## [Input for this task]
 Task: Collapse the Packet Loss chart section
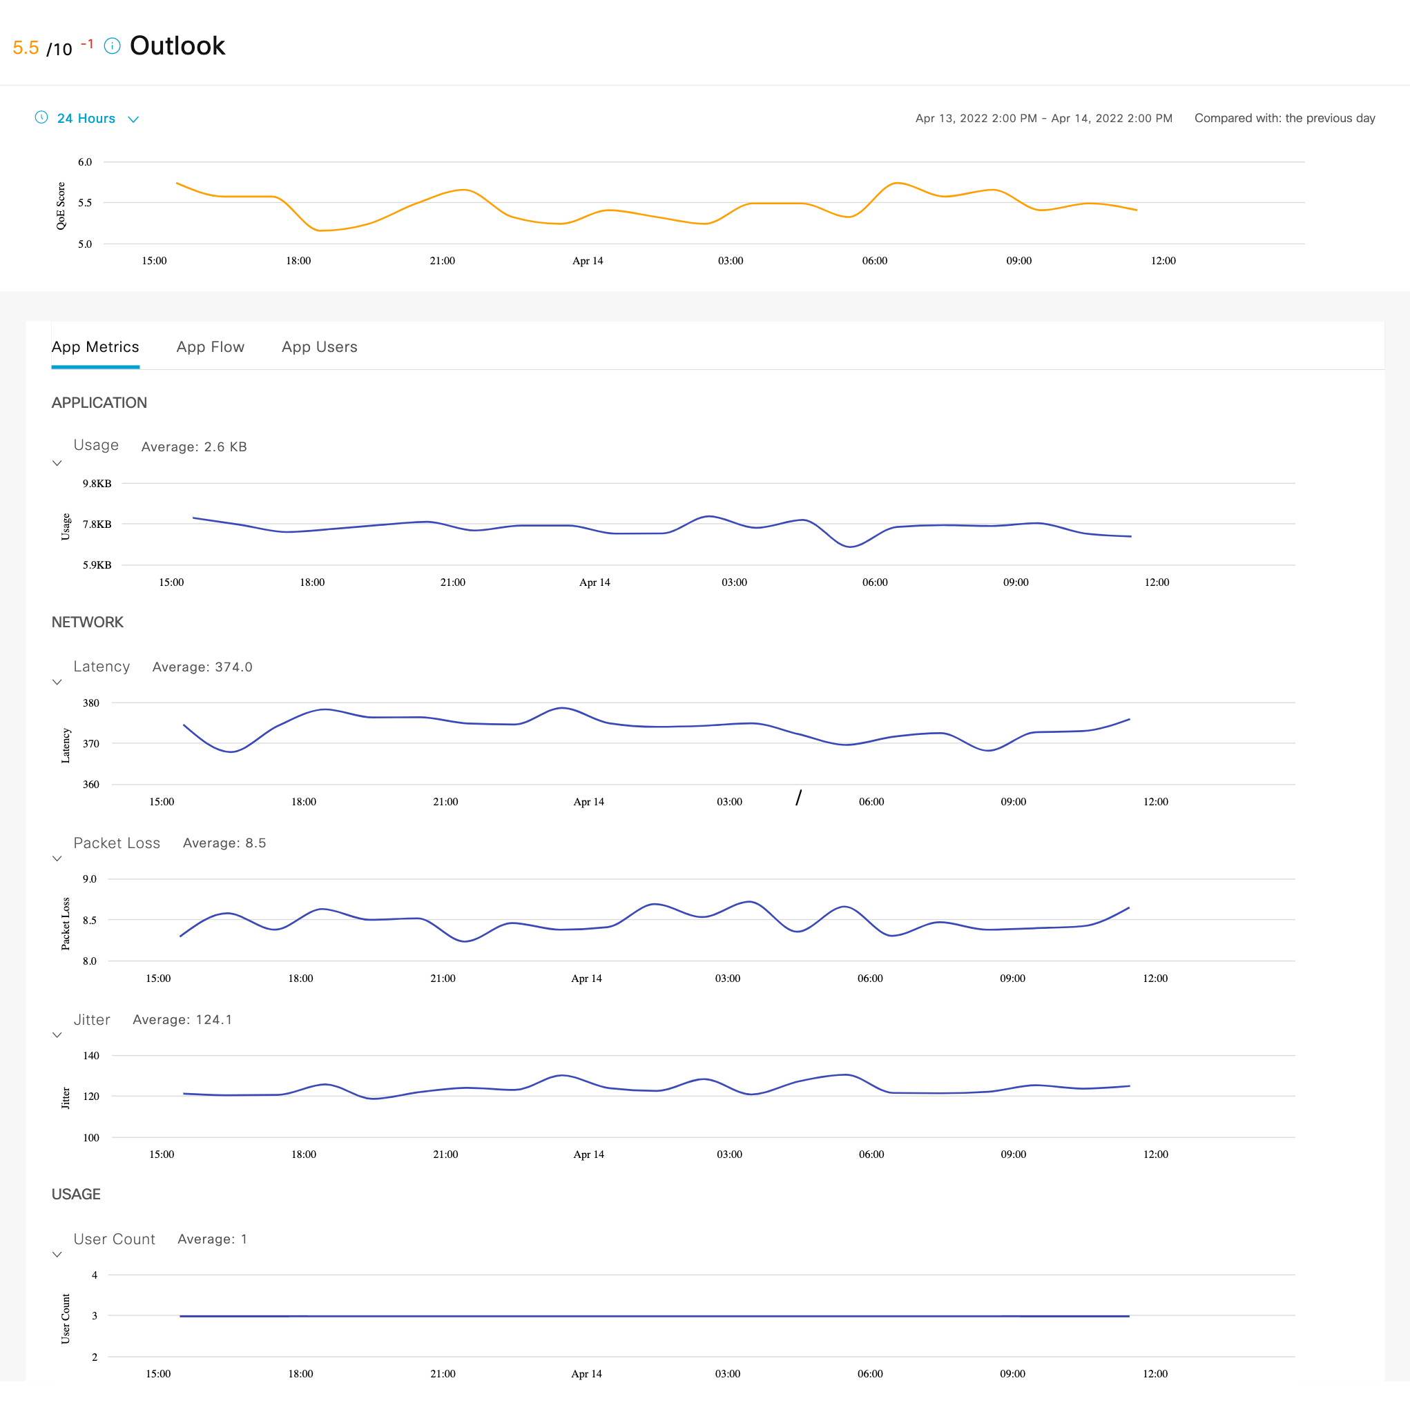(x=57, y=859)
--
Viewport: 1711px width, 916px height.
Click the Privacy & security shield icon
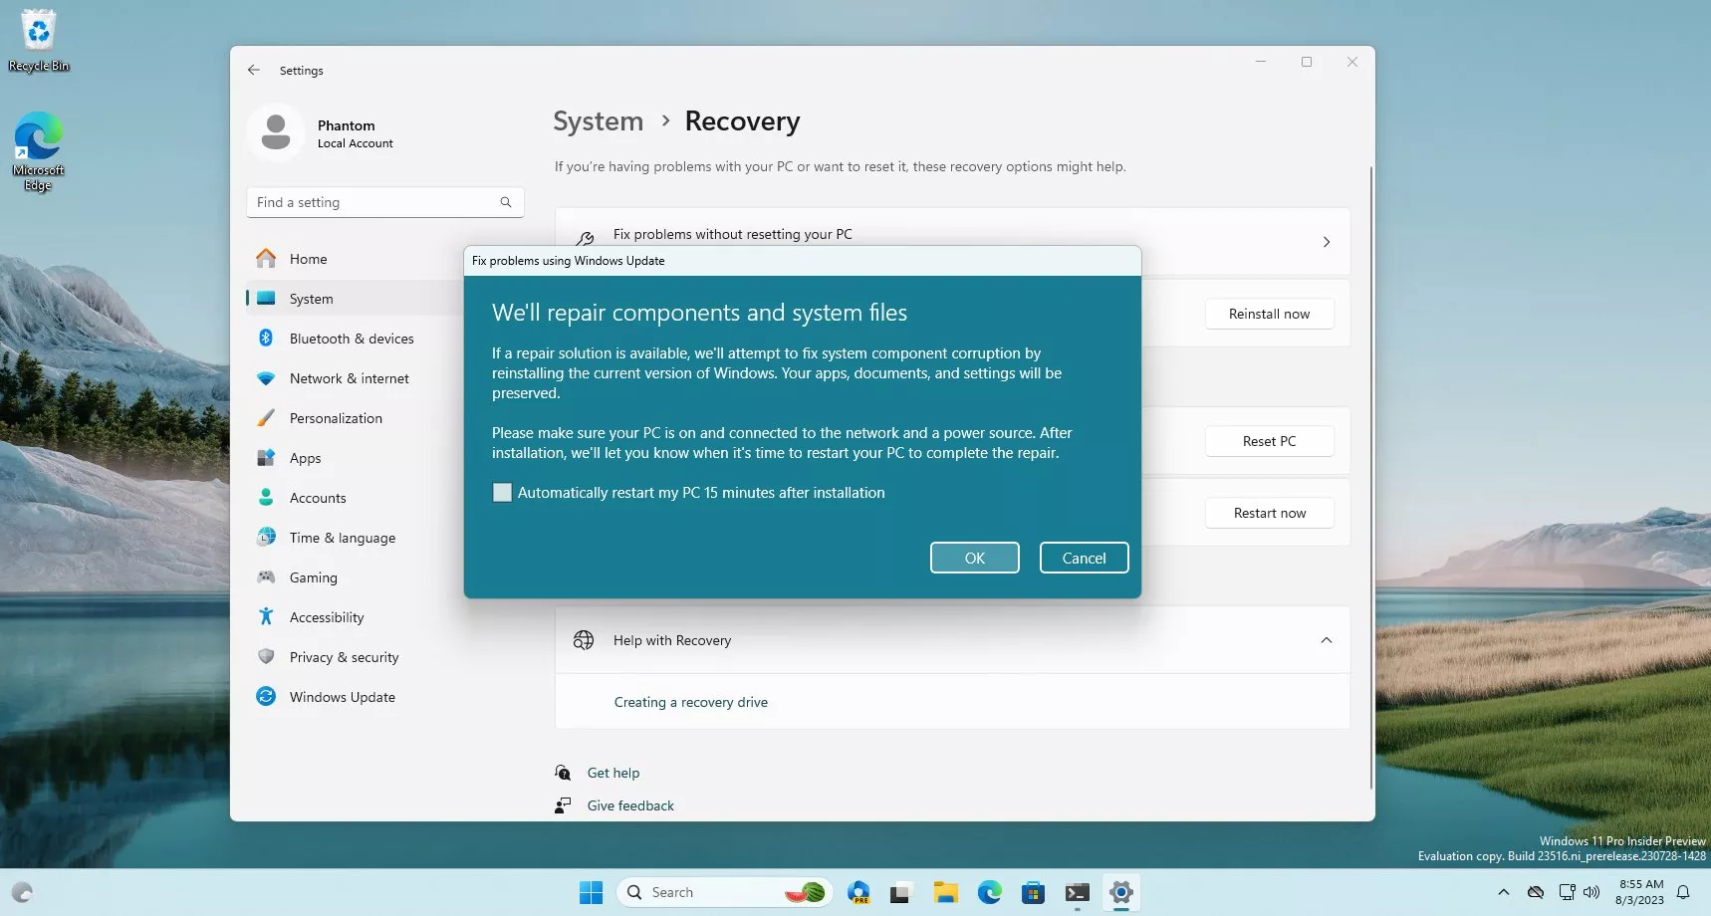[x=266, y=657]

## [Work required]
Return the lines from the one containing "Viewport: 1711px width, 916px height." through the one containing "[x=266, y=657]", copying each one word for word. Leave the pictures out of your answer.

## [Written reply]
Viewport: 1711px width, 916px height.
Click the Privacy & security shield icon
[x=266, y=657]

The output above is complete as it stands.